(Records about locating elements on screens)
::::::::::
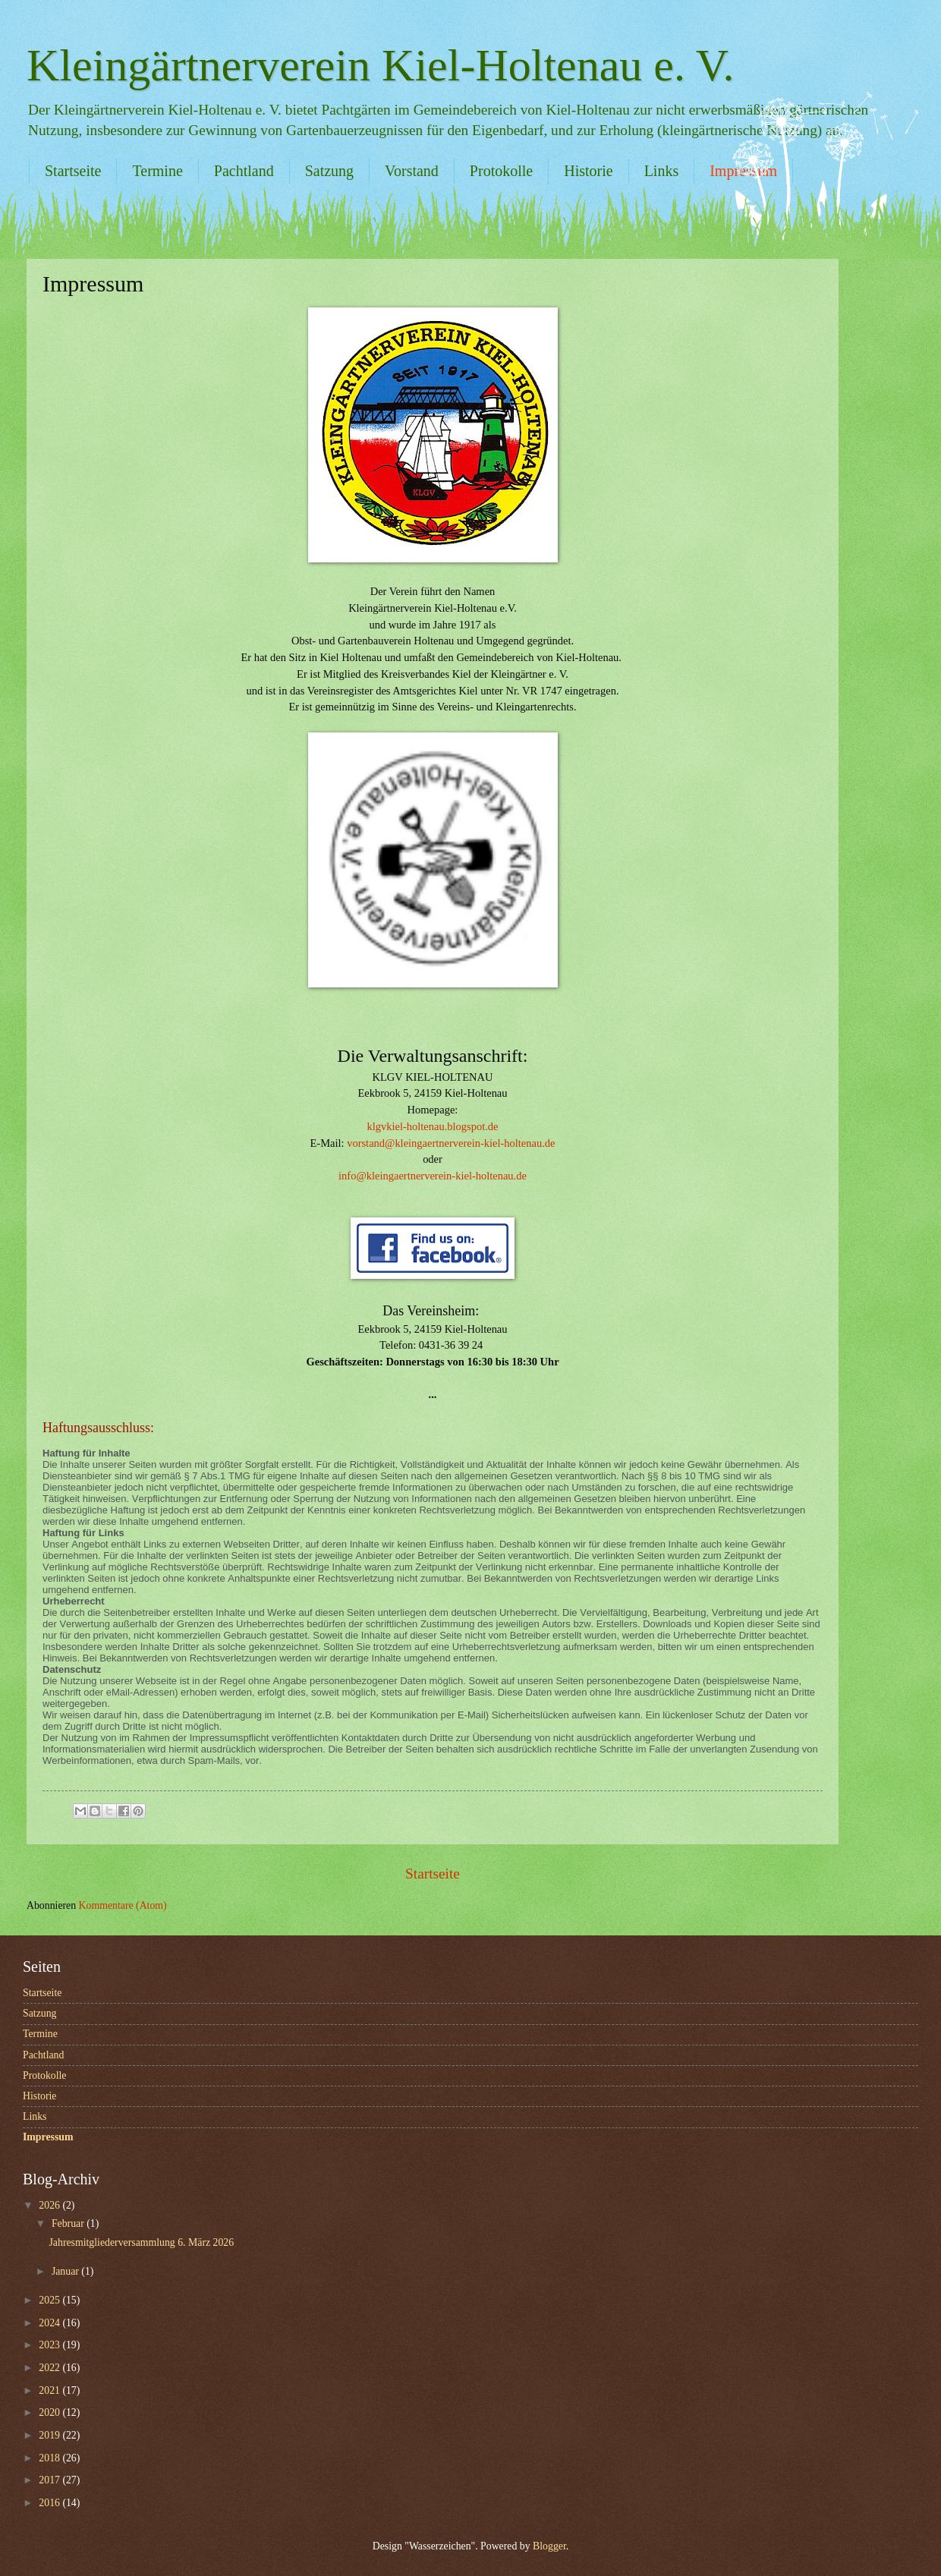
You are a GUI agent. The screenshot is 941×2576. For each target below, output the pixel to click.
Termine (157, 170)
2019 (50, 2435)
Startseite (73, 170)
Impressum (48, 2137)
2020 (50, 2412)
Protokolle (501, 170)
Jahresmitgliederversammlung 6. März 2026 (141, 2242)
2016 (50, 2502)
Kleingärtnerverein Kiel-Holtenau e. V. (380, 65)
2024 (50, 2323)
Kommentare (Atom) (123, 1905)
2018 (50, 2458)
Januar (66, 2271)
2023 (50, 2345)
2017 (50, 2480)
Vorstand (412, 170)
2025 (50, 2300)
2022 (50, 2367)
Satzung (329, 170)
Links (661, 170)
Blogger (549, 2546)
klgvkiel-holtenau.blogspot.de (433, 1126)
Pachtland (244, 170)
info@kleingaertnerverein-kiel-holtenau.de (432, 1176)
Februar (69, 2223)
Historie (588, 170)
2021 (50, 2390)
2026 (50, 2205)
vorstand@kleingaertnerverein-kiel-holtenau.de (451, 1143)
::::::::::
EXERCISE PROMPT
Reproduce all of the material above word for word, omitting the pictures.

THE ANSWER
You are a GUI agent. The screenshot is 941×2576. For each target below, output the pixel to click.
Termine (157, 170)
2019 (50, 2435)
Startseite (73, 170)
Impressum (48, 2137)
2020 (50, 2412)
Protokolle (501, 170)
Jahresmitgliederversammlung 6. März 2026 (141, 2242)
2016 (50, 2502)
Kleingärtnerverein Kiel-Holtenau e. V. (380, 65)
2024 (50, 2323)
Kommentare (Atom) (123, 1905)
2018 (50, 2458)
Januar (66, 2271)
2023 (50, 2345)
2017 (50, 2480)
Vorstand (412, 170)
2025 (50, 2300)
2022 (50, 2367)
Satzung (329, 170)
Links (661, 170)
Blogger (549, 2546)
klgvkiel-holtenau.blogspot.de (433, 1126)
Pachtland (244, 170)
info@kleingaertnerverein-kiel-holtenau.de (432, 1176)
Februar (69, 2223)
Historie (588, 170)
2021 (50, 2390)
2026 (50, 2205)
vorstand@kleingaertnerverein-kiel-holtenau.de (451, 1143)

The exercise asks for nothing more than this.